(Stored records)
____
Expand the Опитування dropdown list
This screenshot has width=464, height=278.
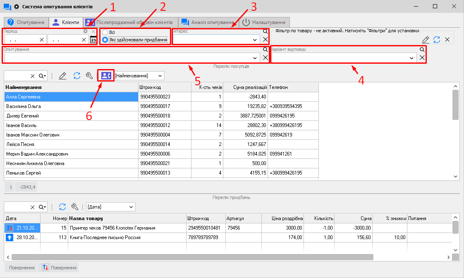[255, 58]
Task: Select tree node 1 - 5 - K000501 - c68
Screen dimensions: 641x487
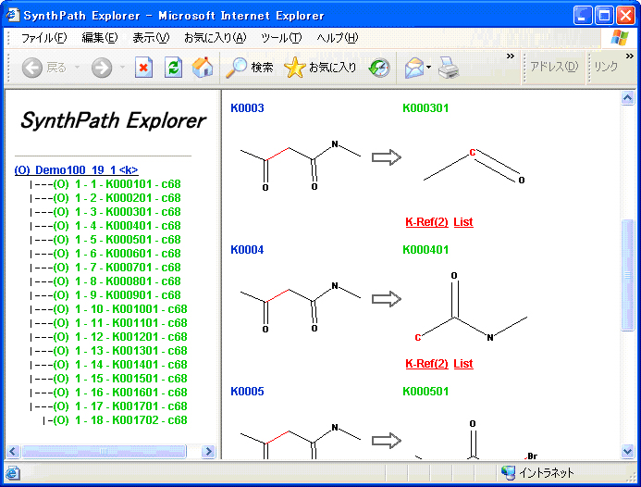Action: click(x=117, y=240)
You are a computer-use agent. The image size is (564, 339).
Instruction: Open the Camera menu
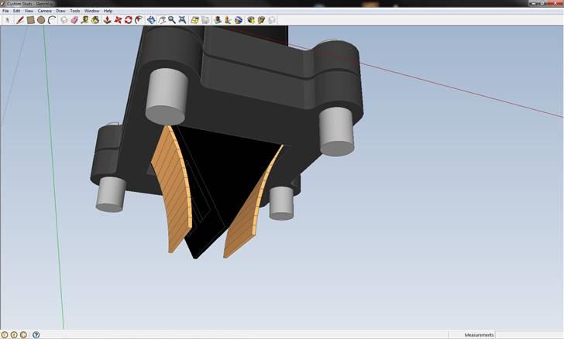(x=44, y=11)
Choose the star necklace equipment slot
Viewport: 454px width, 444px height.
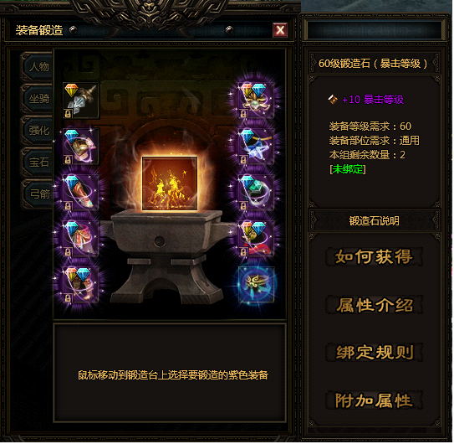(256, 147)
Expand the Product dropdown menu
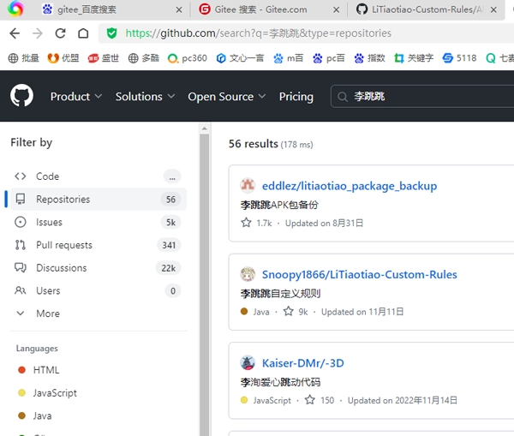Viewport: 514px width, 436px height. pyautogui.click(x=75, y=97)
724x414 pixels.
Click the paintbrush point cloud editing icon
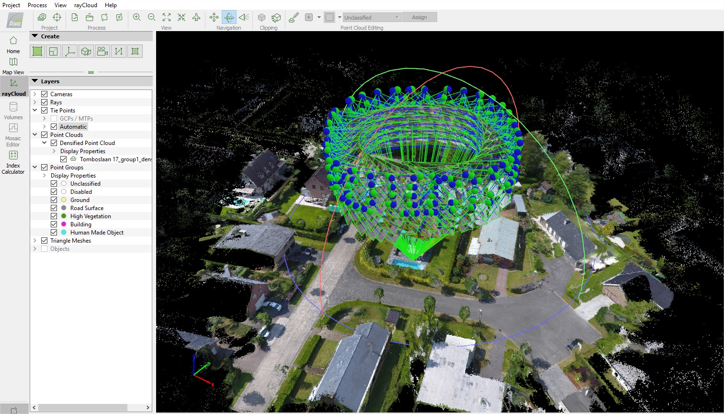point(294,17)
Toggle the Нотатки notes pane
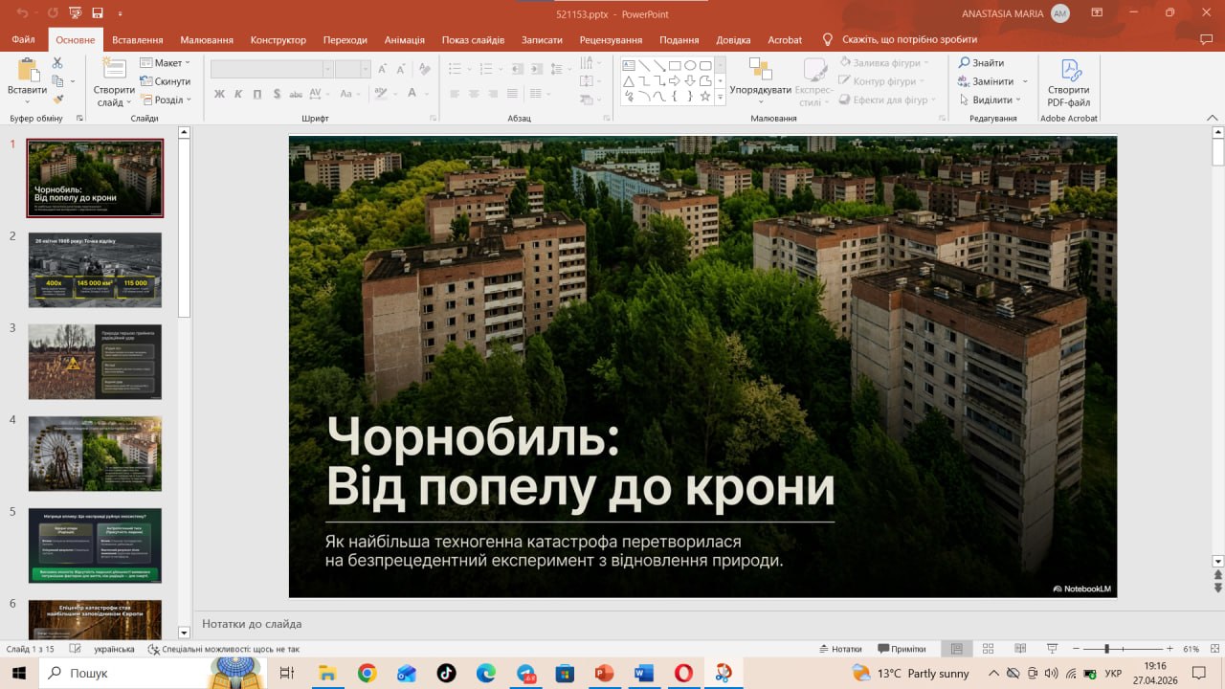This screenshot has height=689, width=1225. point(840,649)
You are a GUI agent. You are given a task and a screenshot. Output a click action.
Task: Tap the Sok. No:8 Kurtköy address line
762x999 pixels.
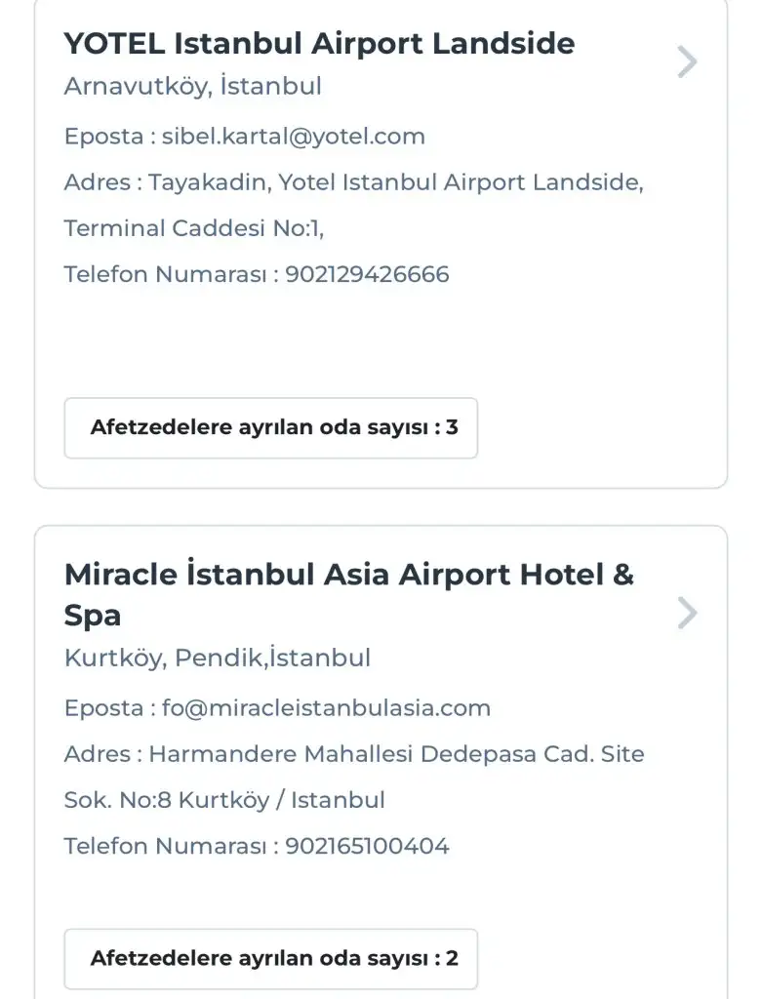click(224, 801)
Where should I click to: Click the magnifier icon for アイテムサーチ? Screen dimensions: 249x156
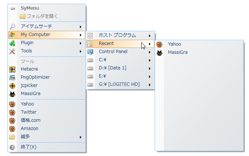pyautogui.click(x=12, y=26)
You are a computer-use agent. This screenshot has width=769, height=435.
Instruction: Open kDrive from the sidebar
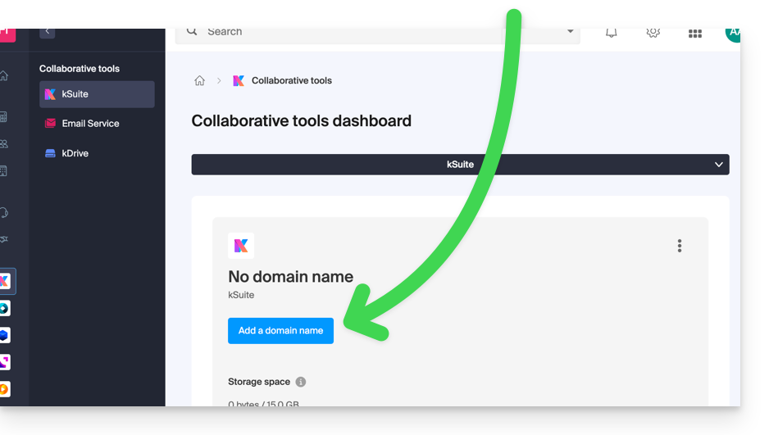click(75, 153)
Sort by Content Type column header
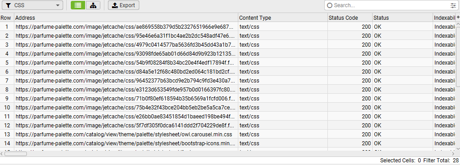The width and height of the screenshot is (460, 165). click(283, 17)
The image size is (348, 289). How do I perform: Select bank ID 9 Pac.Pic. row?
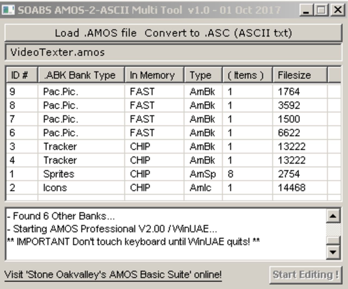tap(60, 92)
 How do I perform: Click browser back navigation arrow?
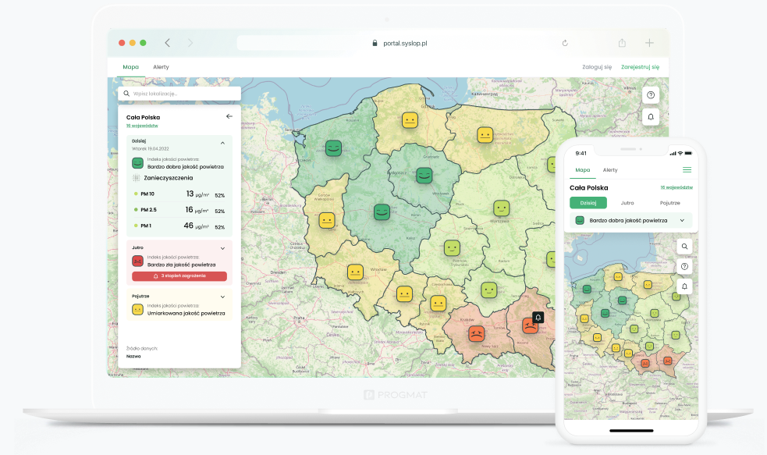[167, 43]
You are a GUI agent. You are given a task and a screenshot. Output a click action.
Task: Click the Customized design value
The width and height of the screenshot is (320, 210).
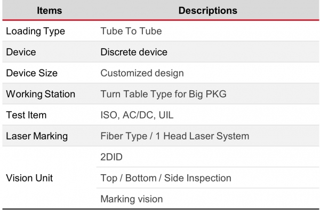pos(142,73)
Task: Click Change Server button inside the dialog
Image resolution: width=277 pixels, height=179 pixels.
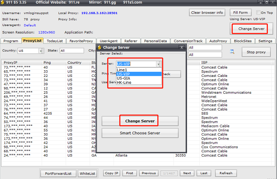Action: [x=140, y=121]
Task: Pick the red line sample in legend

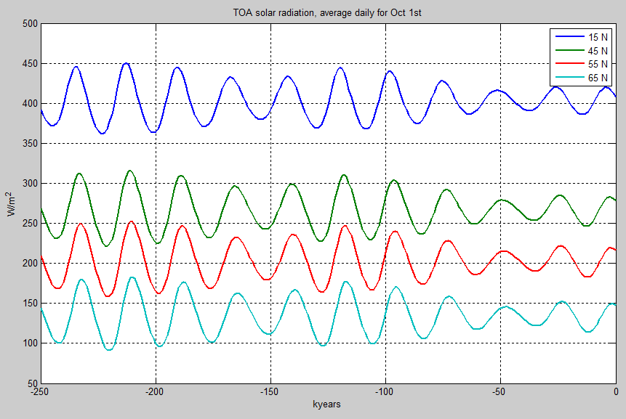Action: tap(569, 64)
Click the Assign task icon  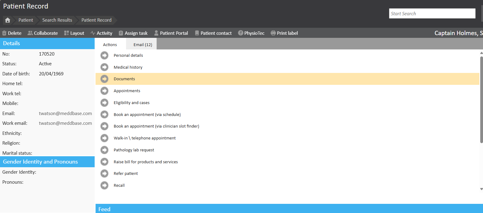(121, 33)
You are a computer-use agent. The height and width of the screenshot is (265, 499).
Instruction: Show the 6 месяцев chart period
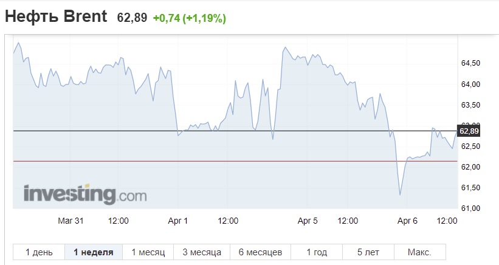[260, 252]
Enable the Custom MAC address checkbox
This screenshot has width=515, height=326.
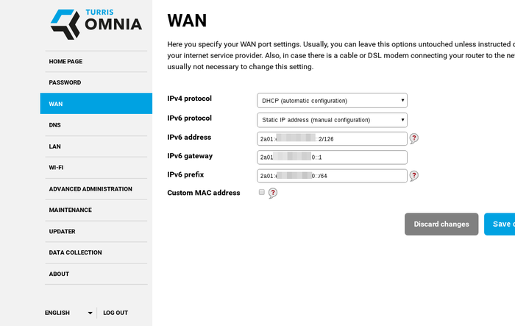(261, 192)
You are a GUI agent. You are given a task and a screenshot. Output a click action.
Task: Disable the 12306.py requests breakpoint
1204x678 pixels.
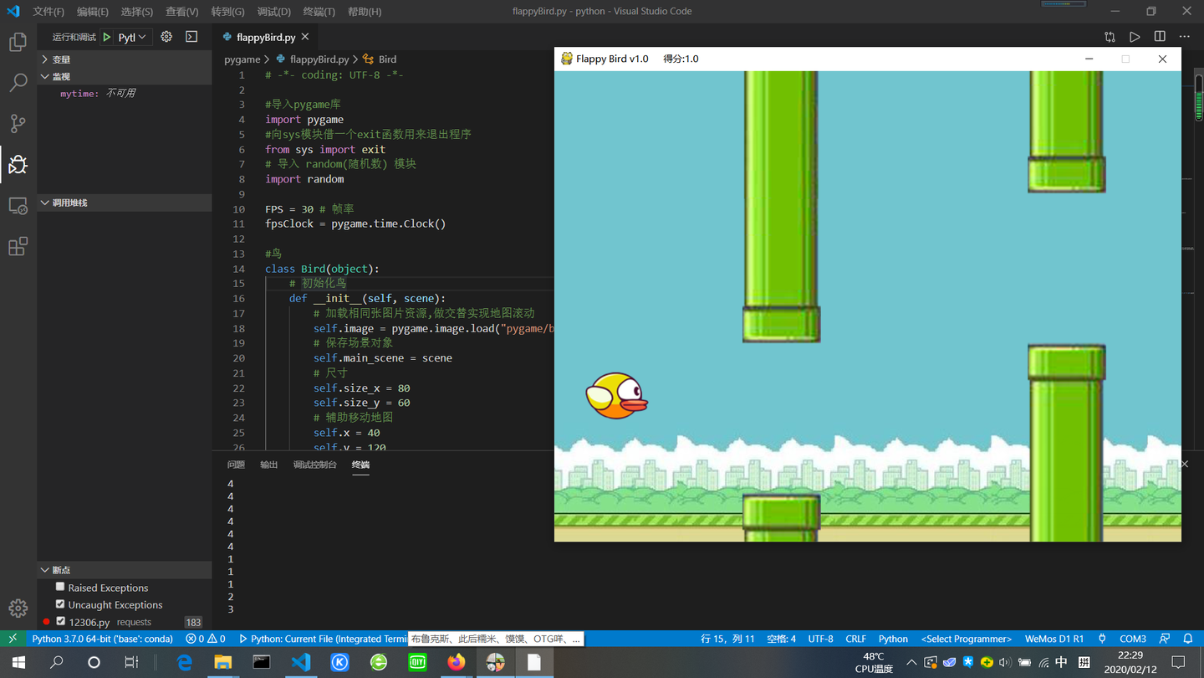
____
Your task — Among the lines above, some may hold the string "address". State how many, giving the number alone.

Task result — 2